El exsecretario general de la Organización de Estados Americanos (OEA) y ex canciller de Chile, descarta en entrevista con EL DÍNAMO que la operación estadounidense se trate de un cambio de régimen y advierte que Washington busca “manejar” Venezuela negociando con el régimen actual. Asimismo, asegura que las posibilidades de Bachelet de llegar a la ONU están intactas y defiende el no pronunciamiento de la ex mandataria en medio del conflicto: “El secretario general por lo general no emite las declaraciones de Naciones Unidas y menos debería hacerlo un candidato o candidata a secretario general”, sostiene.
“Estados Unidos quería manejar a Venezuela, y eso ha quedado absolutamente claro”
—Ya han pasado tres días desde que se llevó a cabo esta operación. ¿Cree que es más clara la situación y la intención de Estados Unidos con esta acción sobre el régimen venezolano?
—Sí, yo creo que es absolutamente clara. Lo que Estados Unidos quería era, de alguna manera, manejar a Venezuela. Y eso claramente ha quedado en las palabras del presidente Trump y sobre todo en las del canciller Marco Rubio, que ha dicho que ellos intentaron negociar con Maduro, quien siempre se resistió y no quiso, y por lo tanto no tuvieron más remedio que hacer lo que hicieron. Trump no habla en ninguna parte de narcotráfico, en ninguna parte. Y al mismo tiempo dice que probablemente con Delcy Rodríguez, ahora presidenta, va a ser más fácil negociar y conversar, que se pueden entender con ella y que si no se entiende van a hacer lo mismo de nuevo.

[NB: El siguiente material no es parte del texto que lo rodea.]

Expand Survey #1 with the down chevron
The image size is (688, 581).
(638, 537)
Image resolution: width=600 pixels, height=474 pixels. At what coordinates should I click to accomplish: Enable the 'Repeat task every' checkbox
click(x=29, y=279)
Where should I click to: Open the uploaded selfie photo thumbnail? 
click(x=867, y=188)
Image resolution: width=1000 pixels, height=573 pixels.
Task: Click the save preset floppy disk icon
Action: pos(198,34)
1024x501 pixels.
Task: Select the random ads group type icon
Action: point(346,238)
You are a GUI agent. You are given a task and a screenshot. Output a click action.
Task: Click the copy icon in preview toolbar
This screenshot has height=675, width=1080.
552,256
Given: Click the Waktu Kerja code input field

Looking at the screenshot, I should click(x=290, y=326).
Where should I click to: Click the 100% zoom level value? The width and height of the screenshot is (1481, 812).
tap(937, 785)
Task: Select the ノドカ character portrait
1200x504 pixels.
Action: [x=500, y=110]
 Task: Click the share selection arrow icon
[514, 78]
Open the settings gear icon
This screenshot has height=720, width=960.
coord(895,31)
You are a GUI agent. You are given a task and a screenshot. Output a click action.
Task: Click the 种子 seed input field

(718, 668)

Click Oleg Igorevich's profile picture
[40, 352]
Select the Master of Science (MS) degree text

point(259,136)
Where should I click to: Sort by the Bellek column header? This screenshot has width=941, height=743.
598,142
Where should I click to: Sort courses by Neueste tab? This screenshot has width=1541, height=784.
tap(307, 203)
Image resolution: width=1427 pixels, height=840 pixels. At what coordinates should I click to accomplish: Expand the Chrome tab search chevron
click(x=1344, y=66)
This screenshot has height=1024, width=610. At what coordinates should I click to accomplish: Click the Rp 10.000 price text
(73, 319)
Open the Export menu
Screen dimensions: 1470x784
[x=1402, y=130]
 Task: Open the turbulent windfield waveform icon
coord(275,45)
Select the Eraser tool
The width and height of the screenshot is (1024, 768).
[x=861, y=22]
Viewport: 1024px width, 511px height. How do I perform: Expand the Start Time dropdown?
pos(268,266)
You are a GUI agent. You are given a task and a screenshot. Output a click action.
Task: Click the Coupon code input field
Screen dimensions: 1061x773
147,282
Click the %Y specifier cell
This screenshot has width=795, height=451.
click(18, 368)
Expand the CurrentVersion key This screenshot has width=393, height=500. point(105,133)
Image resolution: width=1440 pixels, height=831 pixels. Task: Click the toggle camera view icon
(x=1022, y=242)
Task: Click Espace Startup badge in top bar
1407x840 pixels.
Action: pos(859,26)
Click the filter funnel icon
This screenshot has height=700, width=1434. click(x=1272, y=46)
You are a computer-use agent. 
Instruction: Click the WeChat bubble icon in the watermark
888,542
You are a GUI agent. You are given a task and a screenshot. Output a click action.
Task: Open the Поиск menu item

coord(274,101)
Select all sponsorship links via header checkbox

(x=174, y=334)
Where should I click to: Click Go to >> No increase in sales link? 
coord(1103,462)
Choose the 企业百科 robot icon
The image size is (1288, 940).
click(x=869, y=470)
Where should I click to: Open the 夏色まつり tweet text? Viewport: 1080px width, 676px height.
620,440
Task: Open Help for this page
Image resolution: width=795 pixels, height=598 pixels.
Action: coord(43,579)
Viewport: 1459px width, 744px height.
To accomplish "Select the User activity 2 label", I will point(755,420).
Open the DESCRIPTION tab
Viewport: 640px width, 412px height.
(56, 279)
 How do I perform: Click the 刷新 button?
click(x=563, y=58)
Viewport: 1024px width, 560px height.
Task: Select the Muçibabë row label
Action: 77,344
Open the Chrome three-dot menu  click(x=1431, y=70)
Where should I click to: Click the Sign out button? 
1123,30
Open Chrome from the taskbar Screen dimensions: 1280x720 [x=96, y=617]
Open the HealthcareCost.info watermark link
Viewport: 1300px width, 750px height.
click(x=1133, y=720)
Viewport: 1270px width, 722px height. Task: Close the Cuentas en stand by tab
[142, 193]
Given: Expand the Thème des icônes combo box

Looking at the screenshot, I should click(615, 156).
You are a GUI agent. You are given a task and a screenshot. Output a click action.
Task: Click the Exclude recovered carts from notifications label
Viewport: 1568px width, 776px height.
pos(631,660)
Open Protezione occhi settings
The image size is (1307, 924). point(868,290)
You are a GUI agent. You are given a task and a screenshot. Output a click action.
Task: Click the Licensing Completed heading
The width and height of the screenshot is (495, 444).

—La contraparte de lo que menciona es que la oposición venezolana, encabezada por María Corina Machado, no liderará esta transición. ¿A qué le atribuye esta decisión de Trump?
—Porque el tema no es la democracia. A mí no me cabe ninguna duda que, más allá de cualquier cosa, María Corina Machado estaba luchando por una democracia en Venezuela y el gobierno de Trump plantea que lo relevante para ellos no es la democracia, sino el interés nacional de Estados Unidos. Y eso se puede proteger con un gobierno instalado y no con uno por instalar.
—¿Qué tan problemático es eso para la resolución de este conflicto?
—Bueno, está bastante claro que la democracia no es la prioridad y tampoco lo es el multilateralismo.
—Trump dijo que Estados Unidos se va a hacer cargo de Venezuela. Si así fuera, en términos fácticos, ¿sería un problema para la región tener a Estados Unidos gobernando un país?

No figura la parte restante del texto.